Extract to read:

A Federal High Court in Lagos on Tuesday froze a Kogi salary bailout account domiciled in a new generation bank over a N20 billion loan obtained from the bank.

Justice Tijjani Garba Ringim made the order pending the conclusion of an investigation or possible prosecution by the Economic and Financial Crimes Commission (EFCC).

The agency approached the court via an ex-parte application brought pursuant to Section 44(2) of the Constitution and Section 34(1) of the EFCC Act.

Its counsel, Mr A. O. Muhammed, informed the court that the order was necessary to preserve the res and abate further dissipation of the funds in the account.

Moving the application, Muhammed alleged that the N20b loan was meant to augment the salary payment and running cost of the state government but was kept in an interest yielding account with the bank.

He added that instead of using the money for the purpose it was meant for, the Kogi State Government instructed the bank to transfer the money from the loan account and place same in a fixed deposit account.

According to the agency, the bank is yet to present any credible evidence to show that the facility is well secured.

Granting the application, Justice Ringim ordered the EFCC to publish the order in a national newspaper and make a quarterly report to the court on the progress of its investigation.

The judge adjourned the matter till December 1, for the report of Investigation.

Prompt 1: List the orders Justice Ringim made in the news report on the frozen Kogi account.
Prompt 2: In the news report on the frozen Kogi account, to what date did the judge adjourn the matter?
Prompt 3: Write the next few sentences of the news report on the frozen Kogi account, starting after its final sentence.

Data extracts:
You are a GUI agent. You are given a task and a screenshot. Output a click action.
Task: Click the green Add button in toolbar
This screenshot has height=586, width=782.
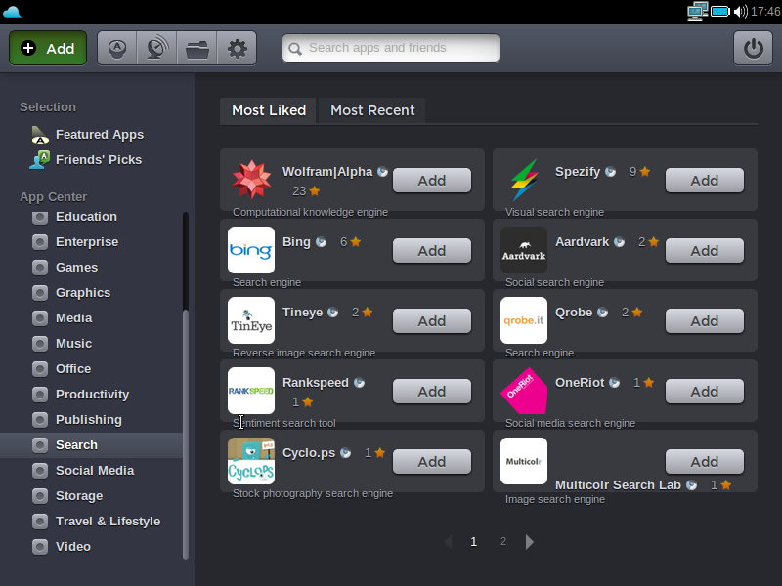[x=48, y=48]
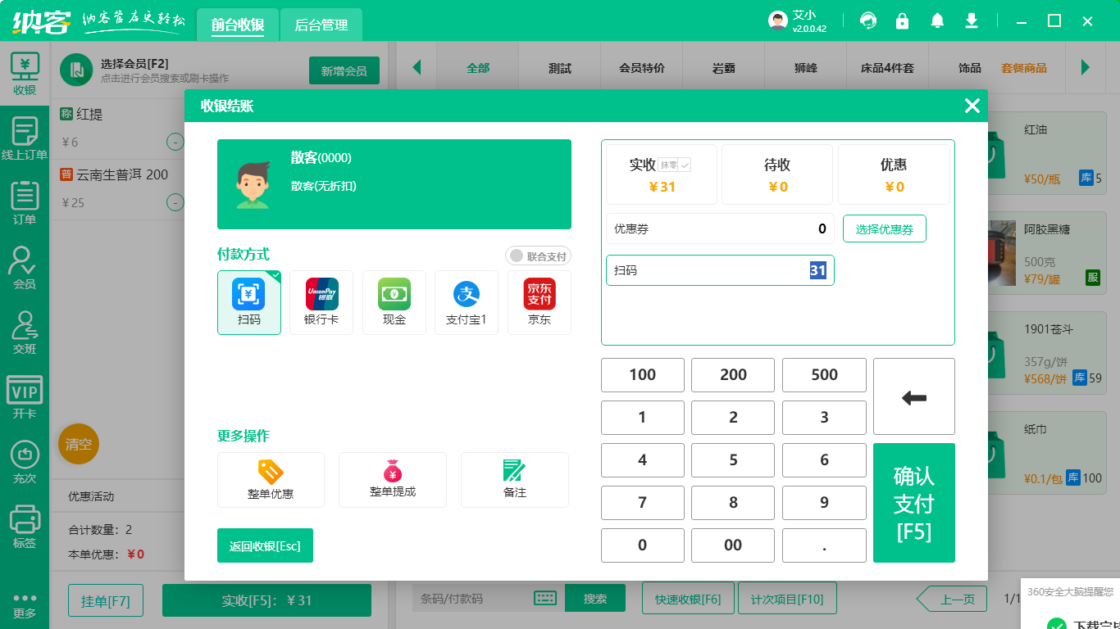Choose 银行卡 UnionPay payment icon

coord(321,302)
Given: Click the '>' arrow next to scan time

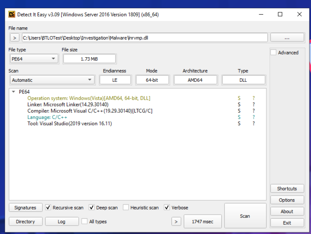Looking at the screenshot, I should [x=176, y=222].
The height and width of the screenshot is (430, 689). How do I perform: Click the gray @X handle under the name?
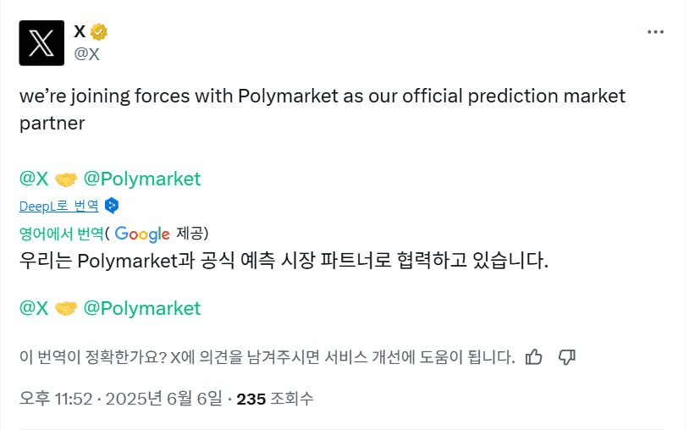click(87, 54)
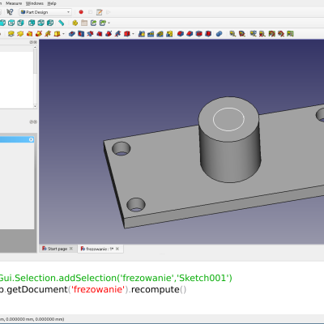Screen dimensions: 324x324
Task: Choose the Fillet tool icon
Action: click(x=181, y=34)
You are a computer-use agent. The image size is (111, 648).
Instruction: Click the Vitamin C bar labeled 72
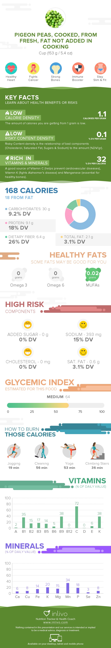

Result 1:
- Freeze the Kogi salary bailout account, pending the conclusion of an investigation or possible prosecution by the EFCC
- The EFCC must publish the order in a national newspaper
- The EFCC must make a quarterly report to the court on the progress of its investigation

Result 2: December 1

Result 3:
The EFCC’s allegations were made in its 13-paragraph affidavit in support of the ex-parte motion deposed to by a member of a team of investigators attached to the Chairman Monitoring Unit Lagos of the EFCC.

The document averred that the Commission received credible and direct intelligence which led to the tracing of funds reasonably suspected to be proceeds of unlawful activities warehoused in the account with the name Kogi State Salary Bailout Account

He said the Commission acted on the said intelligence and assigned same to the Chairman Monitoring Unit, where it was discovered that on April 1, 2019, the management approved an offer of an N20billion bailout loan facility for the Kogi State Government.

According to the deponent, on June 19, 2019, fiscal year, the Kogi State Government, Ministry of Finance and Economic Development, Office of the Commissioner, applied for a credit facility of N20billion with an interest rate of nine per cent for a tenure of 240 months from the bank”.

The agency added that the said facility was meant to augment the salary payment and running cost of the state government.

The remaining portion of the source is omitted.